I'll update pics throughout the storm.


----------



## tirediron (Sep 8, 2017)

smoke665 said:


> Unless you have webbed feet and gills I think I would already be northbound.


 Think of the amazing photo potential.  I'd kill to be down there right now!!!



smoke665 said:


> Just out of curiosity what is the blue tarp on the roof, and are you taking bets on how long it will last?


  Can I have "7 minutes" please?


----------



## smoke665 (Sep 8, 2017)

Dragster3 said:


> Some silly home owners think that it will save the roof tiles...The tiles like to come off in high winds.



With 150+ mph winds, I'd think losing some roof tiles would be the least of their worries 

@tirediron maybe Dragster should start a hurricane pool on the tarp to pay for expenses!


----------



## tirediron (Sep 8, 2017)

smoke665 said:


> Dragster3 said:
> 
> 
> > Some silly home owners think that it will save the roof tiles...The tiles like to come off in high winds.
> ...


150+ mph winds... ROOFS are gonna come off!!!


----------



## smoke665 (Sep 8, 2017)

I thought I heard on the news, that the building codes now required homes to be capable of withstanding a Cat 4, but there was speculation over what would happen in a real life scenario.


----------



## Dragster3 (Sep 8, 2017)

It's going to the west coast... Look at the shacks in PR and Virgin Islands, they hold up.

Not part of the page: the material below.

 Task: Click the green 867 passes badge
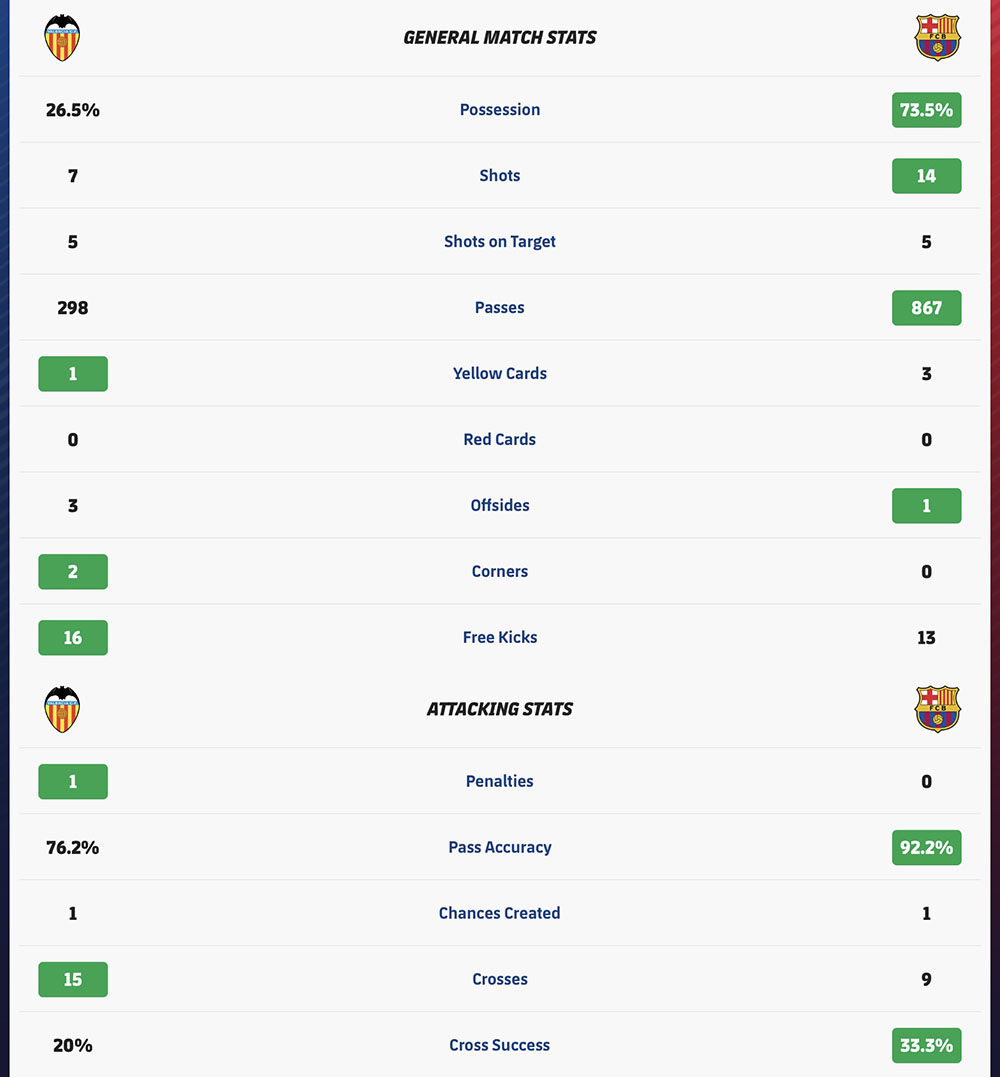927,308
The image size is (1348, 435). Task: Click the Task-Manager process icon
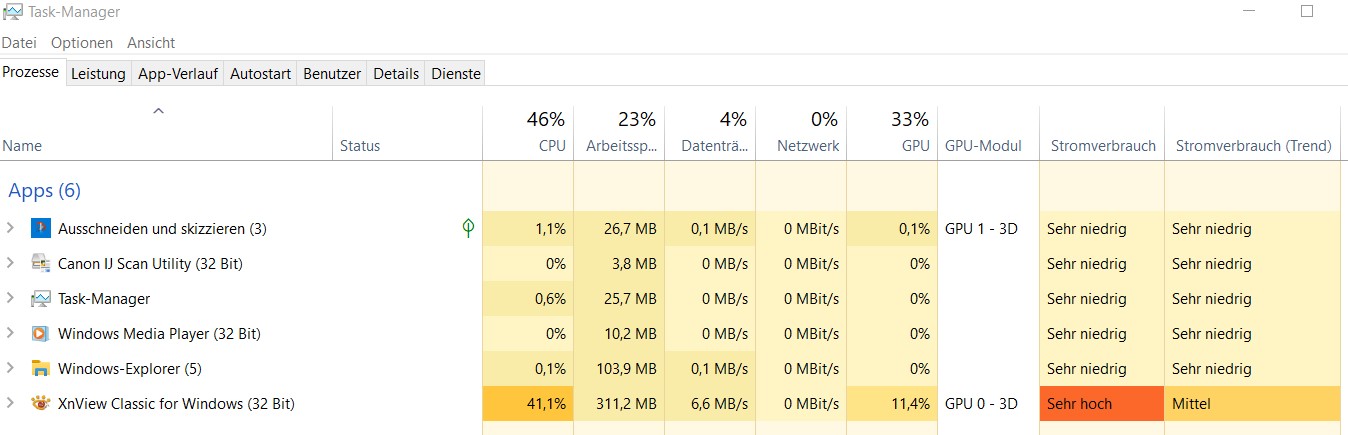click(40, 299)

Hurricanes are big business in Florida. They scare the whole state into buying Gas, Propane, Water, PB&J, Plywood and Generators.

Total BS. I bought beer and chips.

*Ahem!*


----------



## Peeb (Sep 8, 2017)

Dragster3 said:


> It's going to the west coast... Look at the shacks in PR and Virgin Islands, they hold up.
> 
> Hurricanes are big business in Florida. They scare the whole state into buying Gas, Propane, Water, PB&J, Plywood and Generators.
> 
> ...


Of course the 'ugly' side of a hurricane is historically the North and East side, which is the middle and East coast of Florida.

So there's that....

Again- I repeat my expression of concern.  Staying put sound ultra dicey.  Has a mandatory evac order issued for your neighborhood?


----------



## Dragster3 (Sep 9, 2017)

Peeb said:


> Dragster3 said:
> 
> 
> > It's going to the west coast... Look at the shacks in PR and Virgin Islands, they hold up.
> ...


Evacuations are intercoastal / shore line , trailer homes and lake Okeechobee. Storm is a dud here in Palm Beach. It's already past us.

Sent from my RS988 using ThePhotoForum.com mobile app


----------



## Peeb (Sep 9, 2017)

Guess I'm tracking a different storm...  Be well.


----------



## Dragster3 (Sep 9, 2017)

I'm not even in the "cone of death" anymore. The weather channel doesn't know when its gonna turn. 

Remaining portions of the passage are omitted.